Our rally group of two was now a tad behind the others, so we ended up altering the proscribed course a bit. We motored quickly along the Irish west coast to the spectacular Cliffs of Moher (pronounced "more"), which stretch for 5 miles and feature sheer drop offs of 700 ft and such forceful winds that even the most acrophilic person would have second thoughts about approaching the edge. I crept as close as the photo shows. As we headed back to our MINIs, stalwart and brave co-driver Brian tossed me the key; it was my turn to drive again. I looked at him as though he'd lost his mind, then got in behind the wheel. I felt a bit more alert, as "The Incident" and an infusion of caffeine seemed to have shocked my system into a state of hyper-awareness; I just hoped it would see me through to our first stop for the night in Westport.

At this point came our first route deviation: Instead of hugging the coast we headed across The Burren, a karst limestone region of approximately 300 sq km that lies in the northwest corner of County Clare. It is a rugged countryside that looks nothing like the pictures of rolling green hills one always sees of Ireland; it is also starkly beautiful. Our short cut brought us to the small village of Ballyvaghan where we briefly caught up with the 70-plus-strong rally group on its way to Galway Bay and points beyond. It was here that we also learned the two journalists in the Cooper S Works car had a minor incident of their own. A large rock and a front tire had an explosive encounter, flattening the tire. Fortunately, the stock runflat really did run while flat. According to the drivers, the only noticeable indication of an airless tire was the warning light on the dash display.

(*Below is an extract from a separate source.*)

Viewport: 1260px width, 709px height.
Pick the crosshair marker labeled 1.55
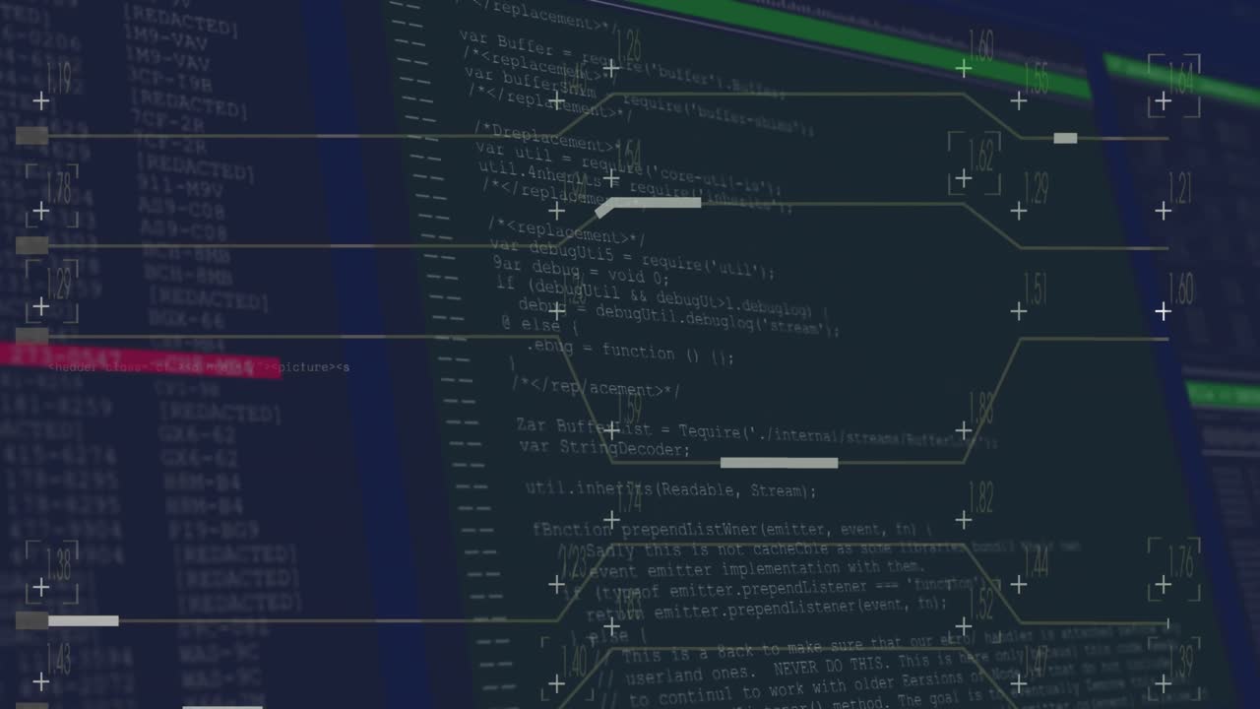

From Ballyvaghan, we circumnavigated Galway Bay and headed up through Connemara (considered one of the last unspoiled areas of Ireland and which Oscar Wilde called "a savage beauty"), Joyces Country (a mountainous region woven with rivers) to Westport and the Westport Woods Hotel, County Mayo. Our group of three had driven 217.20 miles on our first day-actually, the MINI Cooper's mileage was a wee bit less due to our catch-up short cuts. The Irish Mini Owners Club had covered 308.1 miles on this, their second day (day one for them was a short 38 miles from Mizen Head to Glengarriff). The weather had been fantastic: sunny, clear and mild; the roads were perfect for rallying: narrow, twisty and, after Kilrush at least, practically deserted; and all 70 Minis (and MINIs) had made it to the overnight checkpoint.

The MINI Cooper was deemed an excellent road rally car, nimble and relatively quick-the 115 bhp and 110 lb-ft of torque of the 1.6-liter engine is more entertaining than you would expect it to be when the engine is kept at its 4500-rpm sweet spot. The seating and ride quality were quite comfortable, allowing us to drive for many miles without adding to our fatigue. As we cruised into the hotel, all we really wanted to do was sleep. But, this being Ireland and the rallyists being Irish, the partying was just starting and would continue on well past the time I staggered with exhaustion to my room. I slept like the dead.